- THE TASK: Copy out the line containing "Mapas Callejeros (64, 2353)" and each line after it, through the last one in the material, exactly as written.

- SUPPLIED MATERIAL:
------------------------------------------------
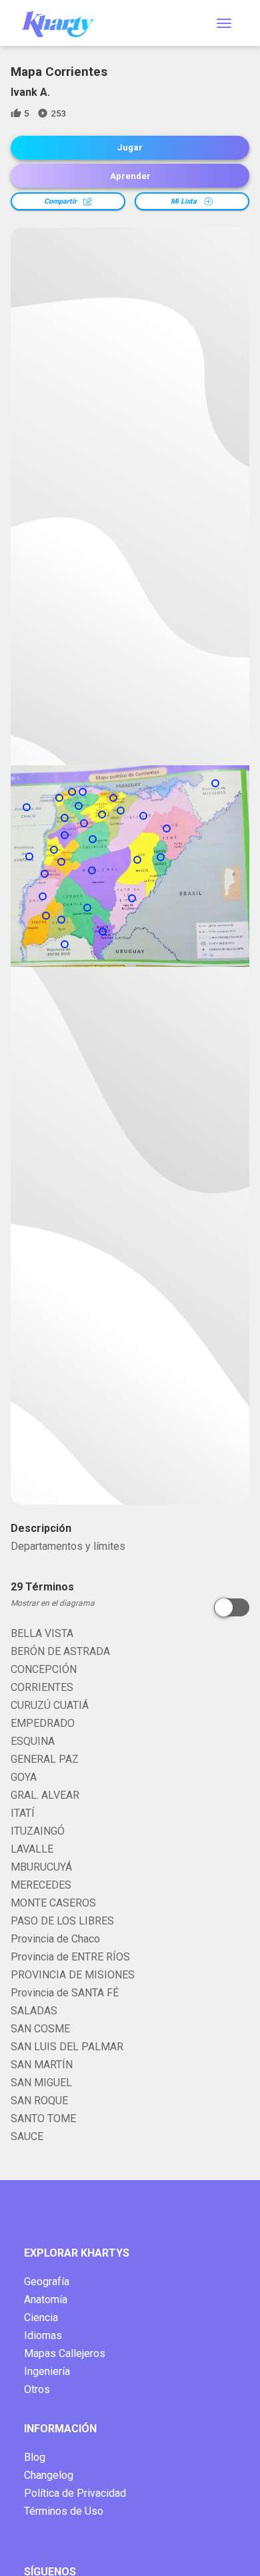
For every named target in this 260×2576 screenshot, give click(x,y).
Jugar (130, 147)
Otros (37, 2389)
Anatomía (45, 2299)
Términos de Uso (63, 2511)
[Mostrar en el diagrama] (231, 1607)
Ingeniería (47, 2371)
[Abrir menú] (224, 23)
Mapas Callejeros (64, 2353)
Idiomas (43, 2335)
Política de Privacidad (75, 2493)
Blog (34, 2457)
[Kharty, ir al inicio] (64, 23)
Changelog (48, 2475)
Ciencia (41, 2317)
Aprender (130, 176)
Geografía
------------------------------------------------
- TASK OUTPUT:
Mapas Callejeros (64, 2353)
Idiomas (43, 2335)
Política de Privacidad (75, 2493)
Blog (34, 2457)
[Kharty, ir al inicio] (64, 23)
Changelog (48, 2475)
Ciencia (41, 2317)
Aprender (130, 176)
Geografía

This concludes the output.